Female Persimmon Flowers

On female persimmon trees, flowers open as single, pale-yellow blooms. They share the male flowers’ shape and short stalks, but are about twice their size. Each female flower has a pistil with four styles.

Pistils and Styles

A female flower’s pistil contains the ovaries, where its seeds develop. The four styles inside each pistil are stalks with sticky, pollen-trapping receptacles called stigmas.

Pollen trapped on the stigmas works its way down the pistil to the ovaries, where it fertilizes the ovules that produce the seeds. To protect and nourish the developing seeds, the ovaries around them swell into the berries we know as persimmon fruits.

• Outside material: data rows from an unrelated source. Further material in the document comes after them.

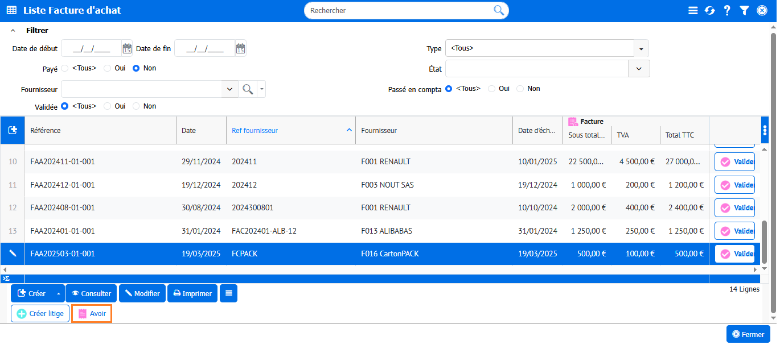Open help via the question mark icon
The width and height of the screenshot is (780, 349).
click(x=727, y=11)
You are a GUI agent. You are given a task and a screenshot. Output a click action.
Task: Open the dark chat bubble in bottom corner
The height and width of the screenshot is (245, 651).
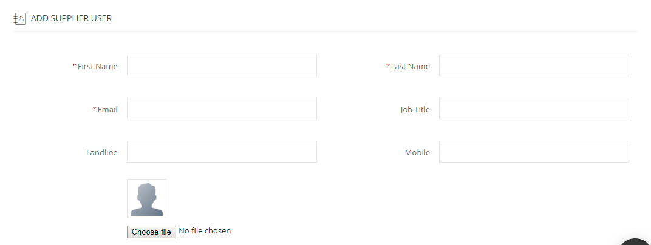point(636,242)
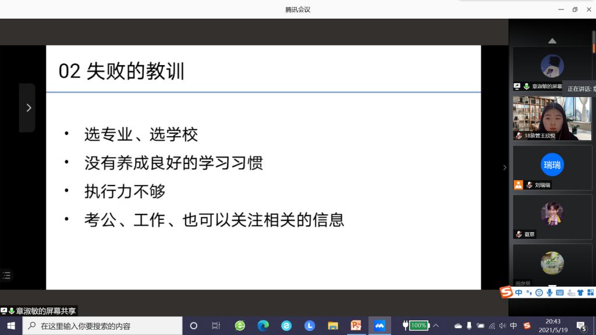Click the Sogou input emoji face icon
Screen dimensions: 596x335
tap(540, 293)
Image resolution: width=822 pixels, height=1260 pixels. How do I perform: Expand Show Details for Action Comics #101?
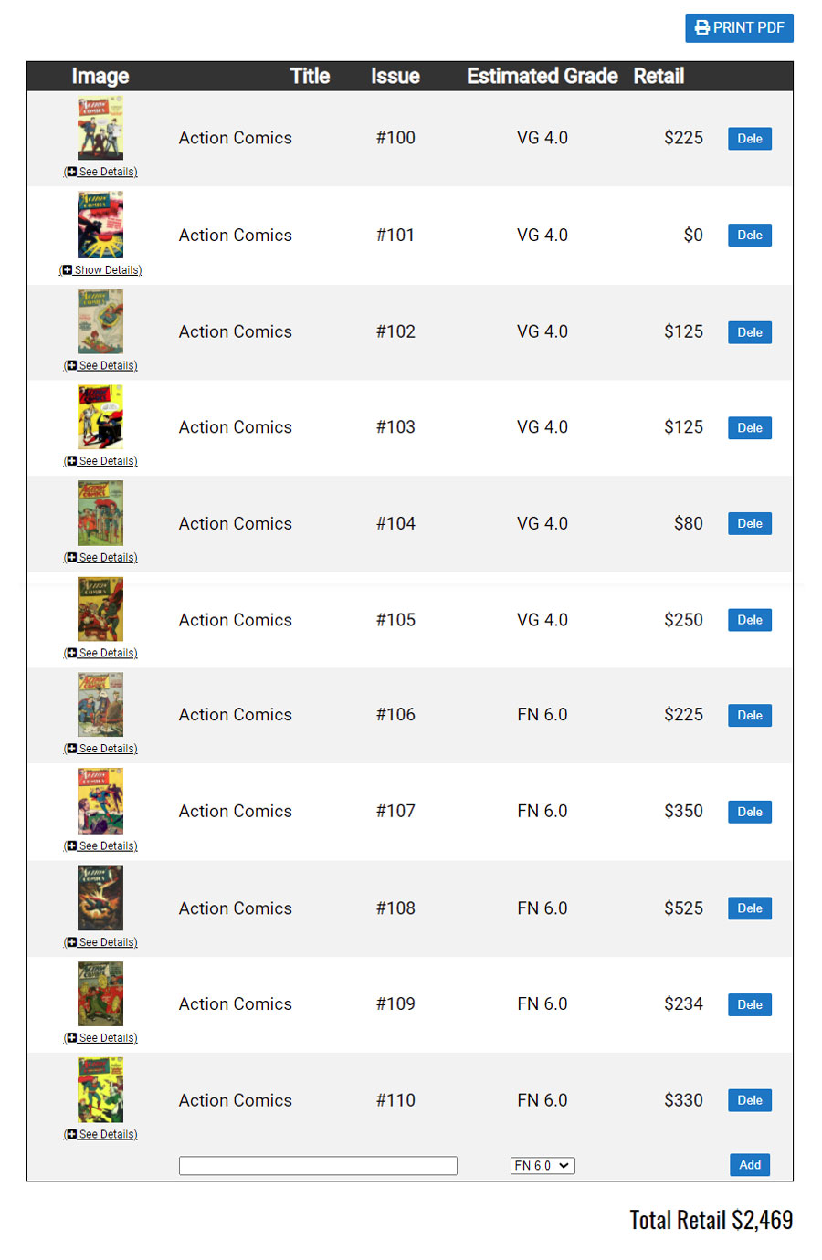point(100,270)
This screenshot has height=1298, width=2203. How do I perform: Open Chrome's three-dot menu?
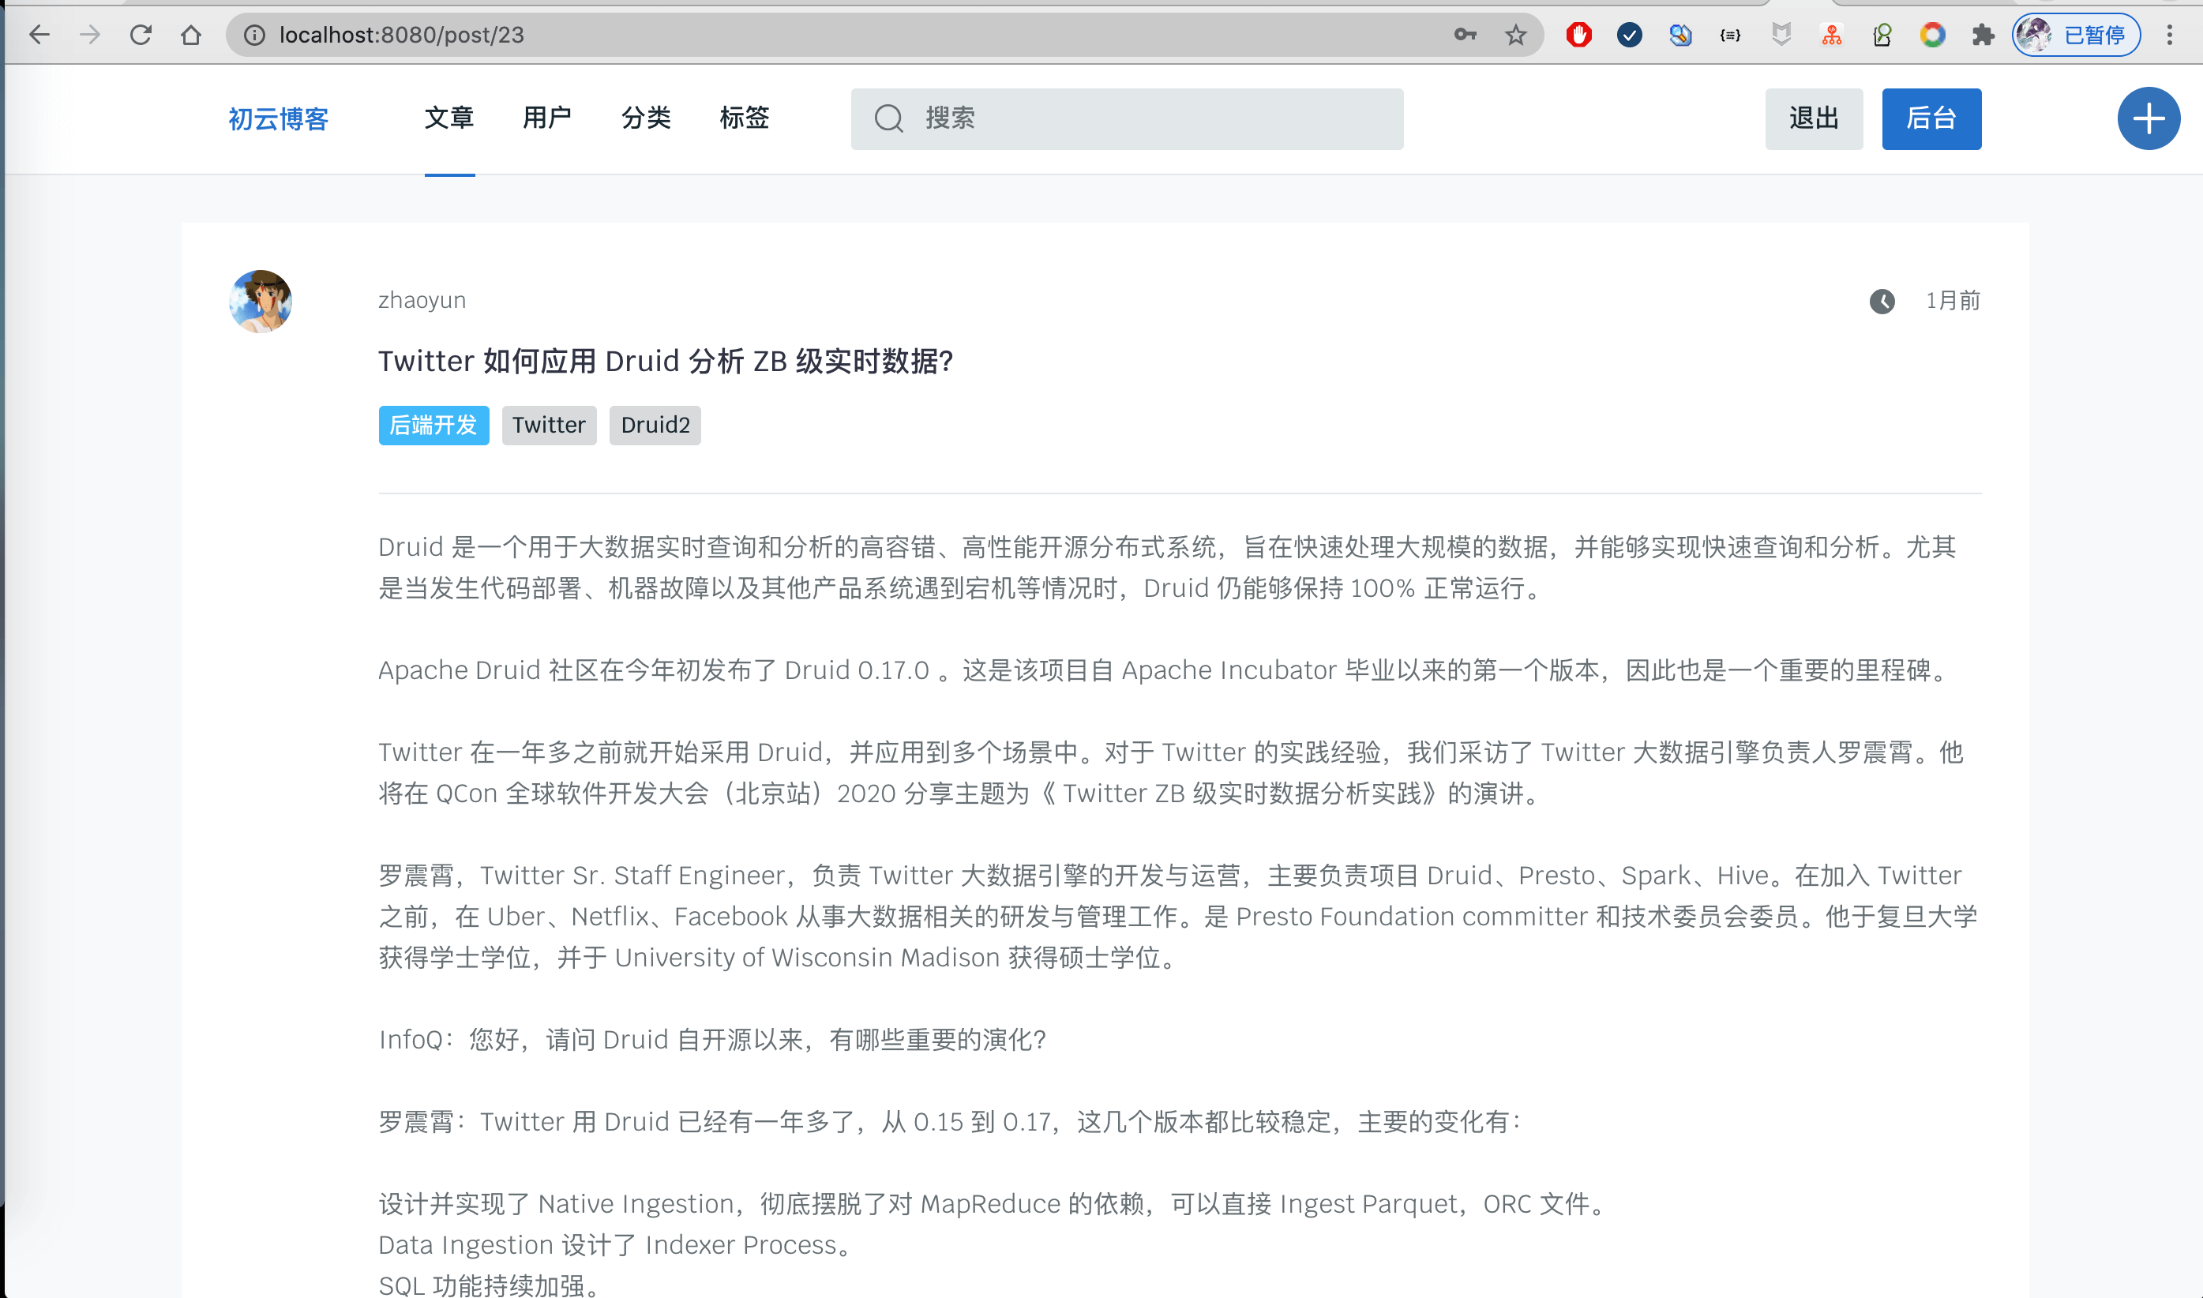(x=2170, y=35)
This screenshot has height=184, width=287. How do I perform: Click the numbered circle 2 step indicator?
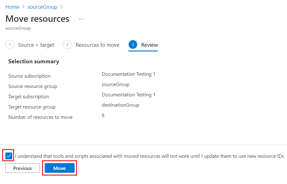[x=67, y=45]
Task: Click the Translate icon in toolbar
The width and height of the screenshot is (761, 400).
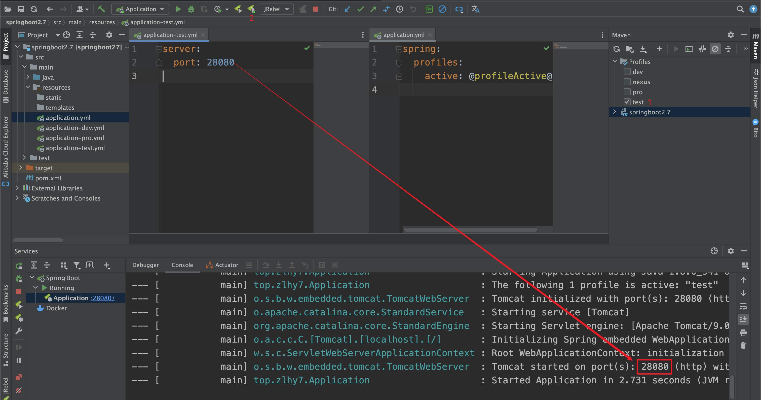Action: tap(475, 9)
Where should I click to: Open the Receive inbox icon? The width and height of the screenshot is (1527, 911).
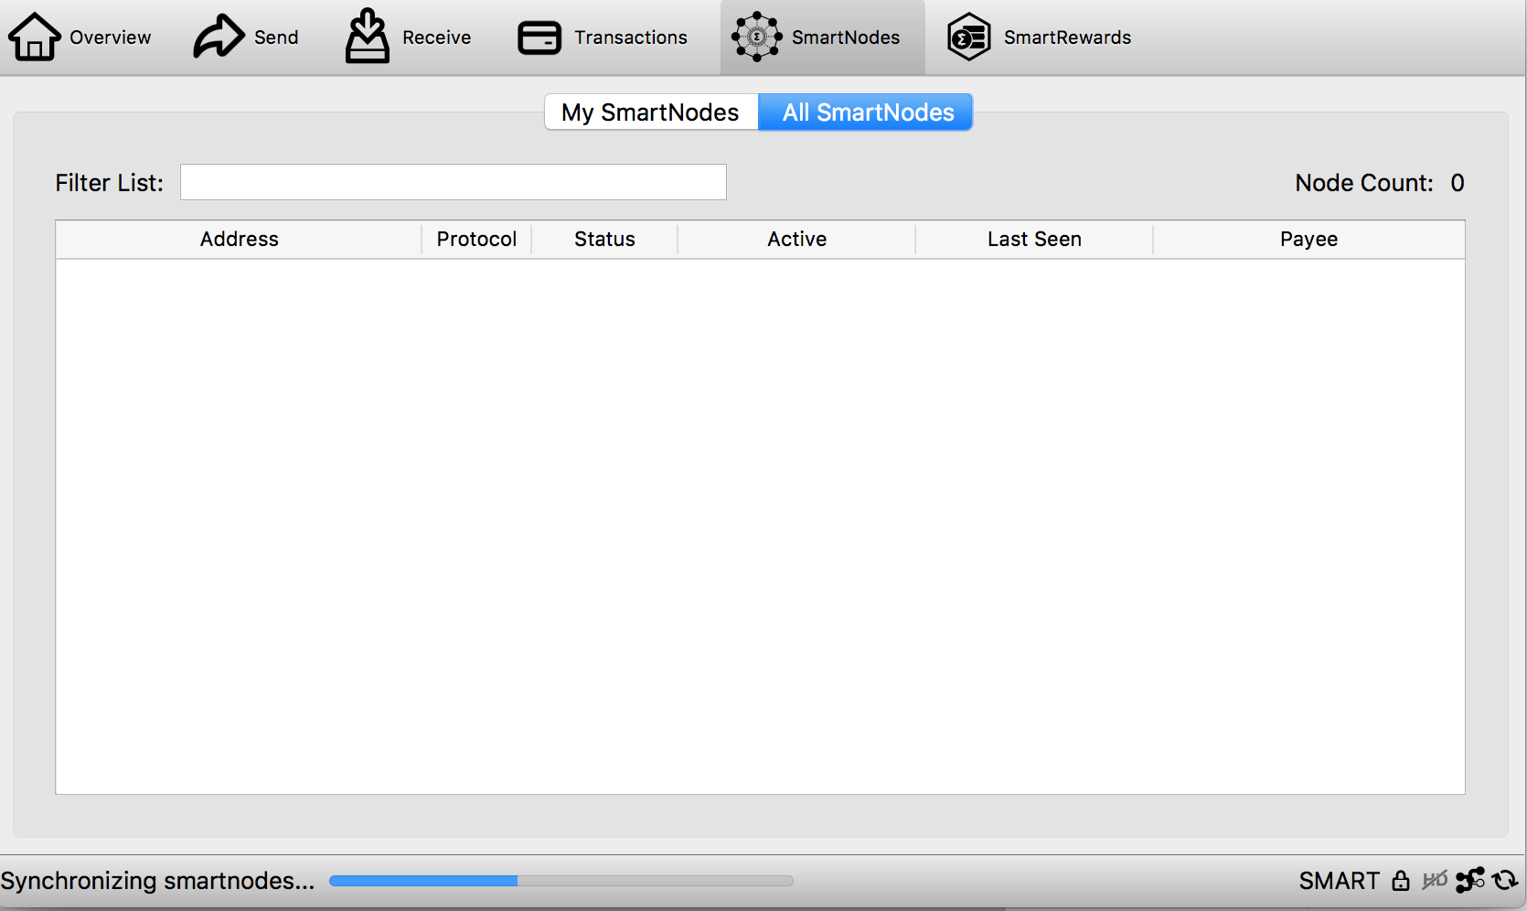(x=368, y=36)
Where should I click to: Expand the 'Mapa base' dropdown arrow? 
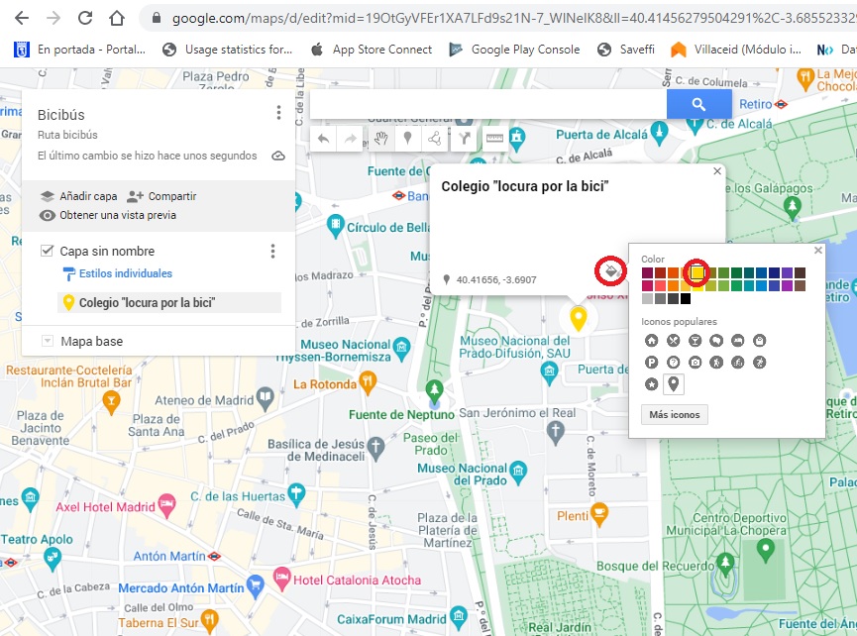47,342
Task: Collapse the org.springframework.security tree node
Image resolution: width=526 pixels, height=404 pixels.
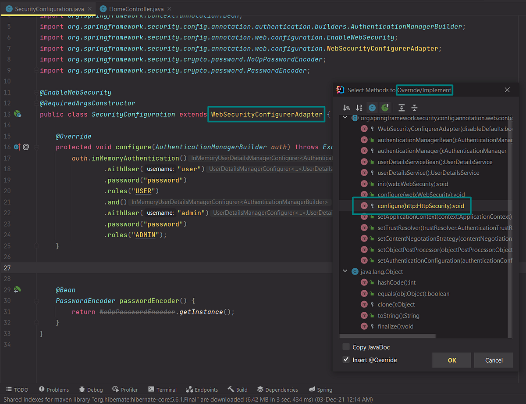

Expert gardener’s tip: Male persimmon flowers can only pollinate female flowers from a tree of the same species. American persimmon trees (Diospyros virginiana, USDA zones 4 through 10) flowers, in other words, can’t pollinate Oriental persimmon trees (Diospyros kaki, USDA zone 7 through 11).

Self-Pollinating Persimmons

Some persimmon cultivars produce ‘perfect’ flowers with large ovaries at their bases and eight or more stamens inside centers. Basically, they’re bi-sexual and in the right conditions — capable of self pollination and producing seedless fruit.

They include the American persimmons:

  • ‘Prok’
  • ‘Yates’
  • ‘Meader’
  • ‘Early Golden’
  • ‘Prairie Dawn’

and the Oriental persimmons:

  • ‘Fuyu’
  • ‘Hachiya’
  • ‘Maekawa Jiro’
  • ‘Ichi Ki Kei Jiro‘

Expert gardener’s tip: Even though these cultivars can self-pollinate, they aren’t dependable. To boost their chances of setting fruit, many commercial growers plant them with a reliable male pollinator.

Pollinators

Bees are persimmon flowers’ primary pollinators, with wind helping out when bees are scarce. Expect the bees to collect nectar and pollen from dawn until dusk during the trees’ two-week spring bloom period.